Hospitals and health care systems have been directing more attention to whether or not their patients feel satisfied with the care and treatment they receive. If hospitals don't score well on standardized patient surveys that rate the care, they risk losing some Medicare reimbursement. Thus, a satisfied patient experience is becoming a priority of the medical establishment, and with this comes the emergence of the chief patient experience officer -- or PX -- in the executive suite.
I recently had reason to visit the chief patient experience officer of a large metropolitan medical center who was in the midst of a system wide study in an effort to improve patient centered care and eliminate stressors. His office walls were lined with a series of "maps" of a patient's progress through the day and night. It reminded me of a continuous EKG chart measuring heartbeats. Each time a hospital employee, whether nurse, doctor, or housekeeping staff interacted with the patient, it was noted.
However, not once during these intensive surveys in all departments did the patients' spiritual needs come into consideration. And this hospital has a professional health care chaplaincy department! I wondered why those chaplains did not figure into this plan to document patient satisfaction even for the most basic reasons such as requesting a blessing or prayer before surgery, or simply making communication between the patient, the family and the health care staff more congenial. When people are sick, often facing an unknown future, they may not know what to ask for or say to all the people bustling in and out of their hospital room.
Professional health care chaplains are trained to listen to people in their time of crisis, and also to hear what is unsaid. For example, when a patient is afraid, perhaps facing serious or risky surgery, he or she may not want to express that fear in front of a loved one. I know of a man who was facing his third round of chemotherapy and was truly scared. However, he did not want to express his fears to his wife and add to her already high level of anxiety. A health care chaplain visited and let him know that she was there to be present and let him share his fears. The man eventually regained his health and was so inspired by what that chaplain did for him that he began training to become a professional health care chaplain himself.
Sometimes a very religious family won't go along with the treatment recommended for their family member because they believe God will heal him if they have enough faith. Without denying God's existence, a chaplain knows how to reframe it from being God's choice, so that the medical staff can proceed with treatment. Chaplains, trained to be present for persons of any faith or no faith at all, are also cultural liaisons. For example, they know that a Native American family will not talk about death openly, but address it only in the third person. A chaplain knows how to work with them so that treatment and care can progress for their seriously ill family member. When there is family tension in a patient's room because they don't all agree on what the treatment and care should be, the chaplain sits with the family and diffuses the situation, thus relieving the family's spiritual distress.
So don't think for a moment that chaplains are simply "supporters." Healthcare chaplaincy is a clinical discipline. Doctors and nurses can heal the body, but healing the spirit takes a very different kind of training. And while many healthcare organizations are coming to realize that spiritual care matters to the patient's comfort, wellbeing and recovery, that discipline is still largely missing from the decision-making counsels of health care.

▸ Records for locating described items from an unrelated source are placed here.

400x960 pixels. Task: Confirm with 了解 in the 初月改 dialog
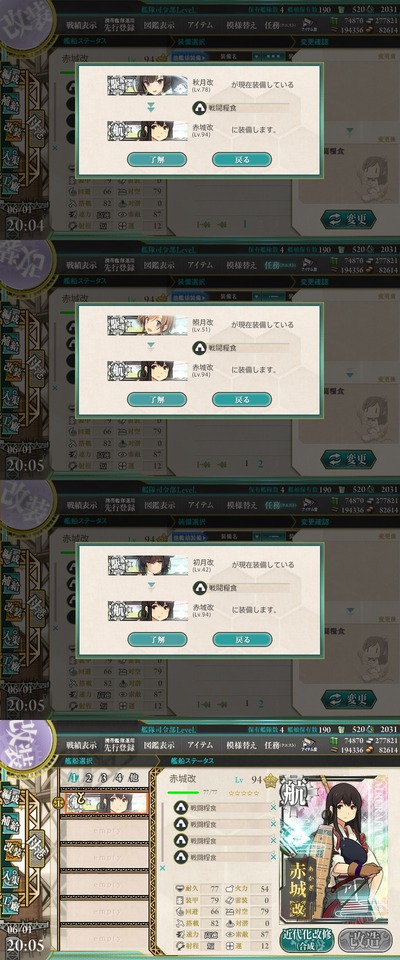coord(157,639)
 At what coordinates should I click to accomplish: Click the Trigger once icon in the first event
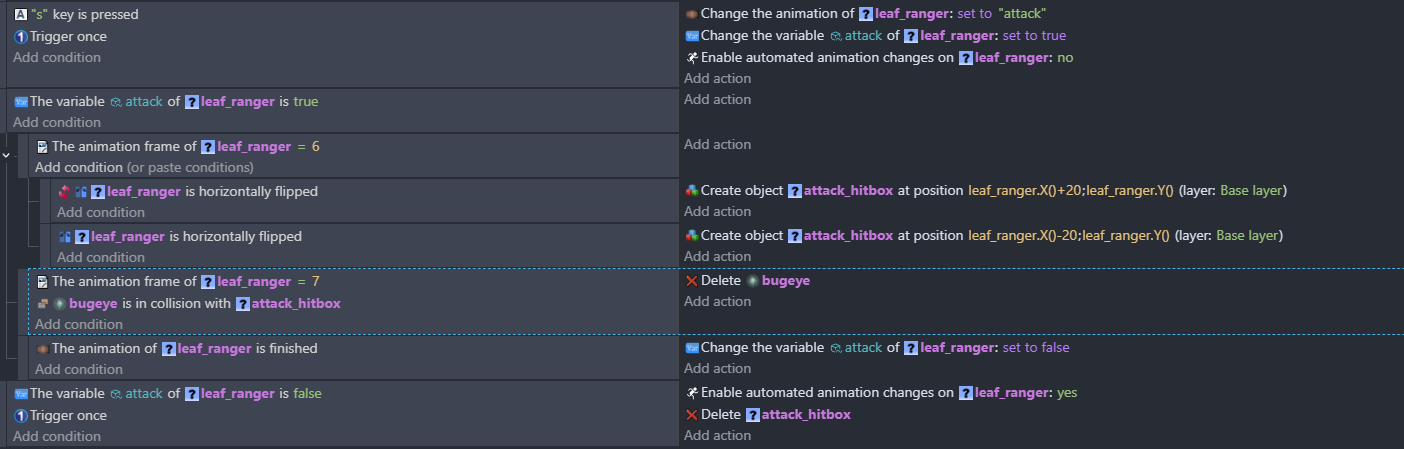(20, 37)
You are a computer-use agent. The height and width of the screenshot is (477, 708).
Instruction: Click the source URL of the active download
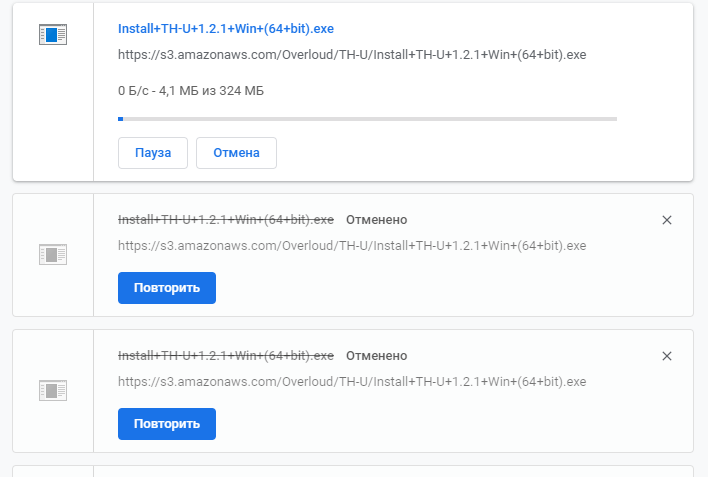(352, 55)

While hospitals rush to create more attractive rooms and better food, those things are not always upmost in a patient's mind. As early as 2011, a study of more than 3,000 inpatients at the University of Chicago Medical Center suggested that many more inpatients desire conversations about religion/spirituality than have them. Patients' overall experience with being hospitalized and patient satisfaction might improve by addressing this unmet need. A 2012 nationwide survey concluded that "communication by doctors, nurses and other staff was most important, while the facility accounted for a fifth of patient satisfaction." Likewise, a 2013 survey of more than 670 hospitals and healthcare systems by The Beryl Institute, found that "the one behavioral priority remains communication, which while broad in scope has significant implications for patient experience performance."
Dr. Linda Dubay, the chief quality officer at St. John Providence Health System in Michigan said "Bells and whistles make it a nicer environment for patients but if you are not addressing holistic spiritual care, they're not going to rate it well."
Perhaps more hospitals should look to their professional chaplains for help communicating with patients. It's what they do.